Остаться в живых - Мейер Деон. Страница 19
По лицу священника пробежала тень, выражение глаз изменилось. Он долго стоял неподвижно, словно обратившись в камень, – так долго, что гостья забеспокоилась. Потом медленно сел, как будто у него болели ноги, и глубоко и тяжело вздохнул.
– О моем сыне? – Рука прикоснулась к серебристому виску – кончиками пальцев. Другая рука вцепилась в подлокотник, взгляд стал невидящим.
Агент не ждала такой реакции. Надо срочно придумать другие вопросы. А пока лучше подождать и помолчать.
– Мой сын, – сказал старик и добавил: – Тобела. – Казалось, он припоминал имя.

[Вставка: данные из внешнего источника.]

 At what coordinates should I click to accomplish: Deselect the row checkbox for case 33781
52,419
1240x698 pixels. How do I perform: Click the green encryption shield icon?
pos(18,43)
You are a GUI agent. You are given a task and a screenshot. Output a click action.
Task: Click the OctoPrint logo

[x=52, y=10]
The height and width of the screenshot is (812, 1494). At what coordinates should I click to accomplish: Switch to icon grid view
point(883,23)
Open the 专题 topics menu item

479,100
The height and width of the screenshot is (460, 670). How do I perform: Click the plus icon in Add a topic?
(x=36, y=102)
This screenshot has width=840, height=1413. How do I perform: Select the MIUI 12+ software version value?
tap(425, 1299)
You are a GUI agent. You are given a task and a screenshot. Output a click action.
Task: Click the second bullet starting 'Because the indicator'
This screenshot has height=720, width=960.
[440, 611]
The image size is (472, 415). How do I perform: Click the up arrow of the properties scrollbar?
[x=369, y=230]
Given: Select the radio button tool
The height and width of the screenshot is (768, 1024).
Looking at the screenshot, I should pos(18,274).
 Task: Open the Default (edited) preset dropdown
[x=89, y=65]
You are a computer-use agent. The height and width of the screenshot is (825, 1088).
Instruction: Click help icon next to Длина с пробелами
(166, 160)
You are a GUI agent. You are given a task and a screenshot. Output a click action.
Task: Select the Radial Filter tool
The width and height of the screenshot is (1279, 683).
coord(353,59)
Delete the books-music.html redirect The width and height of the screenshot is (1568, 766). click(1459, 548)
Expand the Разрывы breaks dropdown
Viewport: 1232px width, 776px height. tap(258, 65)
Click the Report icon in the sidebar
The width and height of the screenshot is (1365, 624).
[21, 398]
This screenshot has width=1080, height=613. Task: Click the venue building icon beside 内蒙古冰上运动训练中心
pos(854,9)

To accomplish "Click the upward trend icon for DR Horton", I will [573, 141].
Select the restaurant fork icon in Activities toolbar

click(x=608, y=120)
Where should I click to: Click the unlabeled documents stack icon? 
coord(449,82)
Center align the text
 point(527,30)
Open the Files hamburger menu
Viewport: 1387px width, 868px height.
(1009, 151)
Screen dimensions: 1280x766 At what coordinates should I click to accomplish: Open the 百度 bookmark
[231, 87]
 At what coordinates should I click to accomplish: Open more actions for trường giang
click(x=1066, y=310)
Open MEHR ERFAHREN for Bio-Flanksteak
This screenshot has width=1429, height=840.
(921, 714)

На то, чтобы начать рассказ, у него ушло почти пятнадцать минут. Сначала он спросил, как поживает его сын, на что она ответила уклончиво, чтобы не вызвать ненужного волнения. Он извинился и вышел на кухню сварить кофе, но двигался слепо, как лунатик. Вернулся с подносом, на котором стояла тарелка с сухарями и печеньем. Старому священнику было явно не по себе. Наконец он заговорил, с трудом, все время прерываясь, мучительно подыскивая слова. Потом рассказ стал более плавным. Казалось, священник исповедуется.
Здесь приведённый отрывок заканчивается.